> What to produce
In the entries below, count every line containing "computer". Reply with the number alone.
+++
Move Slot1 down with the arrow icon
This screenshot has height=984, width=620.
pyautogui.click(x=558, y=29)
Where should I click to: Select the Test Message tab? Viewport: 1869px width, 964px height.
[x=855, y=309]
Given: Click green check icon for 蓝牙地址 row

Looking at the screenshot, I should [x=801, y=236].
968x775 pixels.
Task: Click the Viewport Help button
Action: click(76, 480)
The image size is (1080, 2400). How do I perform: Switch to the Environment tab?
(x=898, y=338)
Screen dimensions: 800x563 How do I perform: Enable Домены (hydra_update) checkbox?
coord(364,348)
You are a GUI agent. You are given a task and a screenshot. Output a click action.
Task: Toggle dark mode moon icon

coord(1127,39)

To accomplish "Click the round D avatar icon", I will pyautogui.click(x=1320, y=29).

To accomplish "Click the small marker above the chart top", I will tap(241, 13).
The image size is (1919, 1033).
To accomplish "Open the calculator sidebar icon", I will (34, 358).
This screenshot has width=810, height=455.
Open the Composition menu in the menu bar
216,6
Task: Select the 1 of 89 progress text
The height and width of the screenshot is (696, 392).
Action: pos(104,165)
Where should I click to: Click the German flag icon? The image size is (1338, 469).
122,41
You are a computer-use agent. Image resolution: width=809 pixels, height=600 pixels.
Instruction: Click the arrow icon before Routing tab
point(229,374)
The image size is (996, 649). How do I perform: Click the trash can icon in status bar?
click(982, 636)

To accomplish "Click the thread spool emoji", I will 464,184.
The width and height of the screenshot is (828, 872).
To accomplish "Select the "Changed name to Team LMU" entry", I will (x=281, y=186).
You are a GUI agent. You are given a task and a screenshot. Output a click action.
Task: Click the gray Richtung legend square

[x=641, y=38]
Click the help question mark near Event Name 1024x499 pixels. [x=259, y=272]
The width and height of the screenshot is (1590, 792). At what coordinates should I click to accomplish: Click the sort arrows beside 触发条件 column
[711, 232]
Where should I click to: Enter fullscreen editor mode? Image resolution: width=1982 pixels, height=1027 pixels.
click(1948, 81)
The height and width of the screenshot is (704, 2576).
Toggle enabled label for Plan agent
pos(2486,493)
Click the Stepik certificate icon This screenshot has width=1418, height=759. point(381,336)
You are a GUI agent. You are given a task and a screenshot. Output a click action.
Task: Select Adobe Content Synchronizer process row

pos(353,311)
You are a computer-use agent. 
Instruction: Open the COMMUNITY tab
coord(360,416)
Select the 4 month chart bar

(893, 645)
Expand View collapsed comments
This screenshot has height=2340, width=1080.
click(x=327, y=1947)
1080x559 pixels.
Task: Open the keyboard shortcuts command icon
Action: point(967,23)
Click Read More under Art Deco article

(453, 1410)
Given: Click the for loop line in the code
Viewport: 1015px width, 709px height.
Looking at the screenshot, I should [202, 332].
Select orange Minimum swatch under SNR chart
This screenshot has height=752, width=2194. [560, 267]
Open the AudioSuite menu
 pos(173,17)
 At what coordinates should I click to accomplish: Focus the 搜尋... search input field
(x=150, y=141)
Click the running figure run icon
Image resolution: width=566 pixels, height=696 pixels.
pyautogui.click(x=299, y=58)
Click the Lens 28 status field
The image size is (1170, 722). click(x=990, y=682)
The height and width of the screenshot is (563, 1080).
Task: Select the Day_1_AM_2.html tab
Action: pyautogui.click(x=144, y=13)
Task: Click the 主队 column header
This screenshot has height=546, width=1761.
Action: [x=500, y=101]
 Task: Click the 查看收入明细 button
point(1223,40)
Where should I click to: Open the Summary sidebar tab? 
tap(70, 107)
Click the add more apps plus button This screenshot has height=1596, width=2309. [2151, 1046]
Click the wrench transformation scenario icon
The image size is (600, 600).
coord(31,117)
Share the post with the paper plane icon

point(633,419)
+++
> Your response
2